Bom itu pun disesali oleh konsultan timnya, Einstein, karena telah membunuh 140.000 jiwa dari populasi 350.000 orang di Hiroshima, dan 74.000 orang di Nagasaki, Jepang. Katanya, jika ia tahu Jerman dengan NAZI-nya yang mengerikan gagal dalam upaya membuat bom atom, ia tak akan membantu membuatkannya. Ada campur tangan Tuhan dalam hal ini, yaitu ditakdirkannya bom atom berhasil diciptakan oleh AS. Jepang pun kalah oleh kekuatan luar, bukan oleh kekuatan bangsa Indonesia.

Demikian juga dengan upaya mempertahankan kemerdekaan pasca 1945 hingga pengakuan kedaulatan RI oleh Belanda, 27 Desember 1949, hasil Konferensi Meja Bundar.

Betul, di dalamnya ada upaya Hatta yang memimpin di KMB. Juga Sjahrir yang dipercaya Belanda, karena tidak berkolaborasi dengan Jepang. Lewat perjuangan damainya melalui antara lain Perjanjian Linggarjati, Indonesia berhasil mendapat pengakuan keberadaannya secara de facto oleh Sekutu, meski hanya di wilayah Sumatra dan Jawa.

Tentu saja, juga karena ada Serangan Umum 1 Maret 1949 di bawah Soeharto yang membuat TNI menguasai banyak daerah di Yogyakarta, setelah sebelumnya dilakukan upaya mempertahankan kemerdekaan lewat serangan grilya yang sporadis di berbagai tempat. Serangan 1 Maret punya efek politis yang tinggi, karena membukakan mata Dunia atas kebohongan propaganda Belanda bahwa kekuatan RI sudah tidak ada lagi.

Namun, perjanjian KMB itu terjadi, terutama karena desakan Dewan Keamanan PBB, khususnya AS. AS yang liberal/humanis senang dengan Indonesia yang berhasil menumpas pemberontakan PKI di Madiun tahun 1948 dan juga karena motif humanisme dan liberalismenya, dimana Indonesia berhak menentukan nasib dirinya sendiri.

Kala itu, atas permintaan Kongresnya, AS menekan Belanda akan menghentikan bantuan ekonominya ke Belanda yang hancur akibat perang, jika tidak melakukan gencatan senjata dengan Indonesia dan membebaskan pimpinan RI yang ditahannya. Demikian juga dengan pembebasan Irian Barat 1963, dimana itu terjadi karena terutama desakan AS.
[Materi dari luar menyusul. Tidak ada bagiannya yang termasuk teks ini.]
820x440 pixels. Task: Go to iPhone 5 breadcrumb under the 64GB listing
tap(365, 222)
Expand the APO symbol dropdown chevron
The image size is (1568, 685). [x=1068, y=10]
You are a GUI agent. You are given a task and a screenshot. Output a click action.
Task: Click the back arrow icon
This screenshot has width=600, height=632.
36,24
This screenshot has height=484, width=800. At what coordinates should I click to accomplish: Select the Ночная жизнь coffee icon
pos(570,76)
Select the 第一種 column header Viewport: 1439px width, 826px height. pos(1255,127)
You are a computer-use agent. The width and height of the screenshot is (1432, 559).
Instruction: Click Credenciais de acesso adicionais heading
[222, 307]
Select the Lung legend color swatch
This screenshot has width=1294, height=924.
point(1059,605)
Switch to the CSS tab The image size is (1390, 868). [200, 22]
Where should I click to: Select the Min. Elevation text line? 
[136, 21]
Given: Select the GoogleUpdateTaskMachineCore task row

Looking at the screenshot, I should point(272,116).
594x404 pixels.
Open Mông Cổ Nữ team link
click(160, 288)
BACA JUGA  Bahaya Brainwashing Radikalisme di Dunia Maya dan Strategi Penanganannya

Jika Belanda terus berkonflik dengan Indonesia akan memicu pecahnya konflik yang lebih berat antara Blok Barat yang liberal dan Blok Timur yang komunis. Dalam hal ini jelas ada kekuatan luar yang menentukan, bukan kekuatan sendiri.

Yang paling tampak tentu saja adalah adanya konsepsi perang sabil, baik dalam merebut kemerdekaan sejak masa kesultanan, maupun saat revolusi pasca kemerdekaan 1945. Perang sabil pertama digaungkan dalam Perang di Banten awal abad ke-18 oleh Syeikh Yusuf al-Makassari dan digunakan kembali oleh Pangeran Diponegoro dalam Perang Jawa (1825-1830).

Perang sabil adalah perang suci yang diperintahkan agama, dimana mempertahankan tanah air adalah kewajiban agama, dan jika mati pahalanya surga. Dalam perang mempertahankan kemerdekaan, sebutan perang sabil memang dilarang oleh Pemerintah Pusat.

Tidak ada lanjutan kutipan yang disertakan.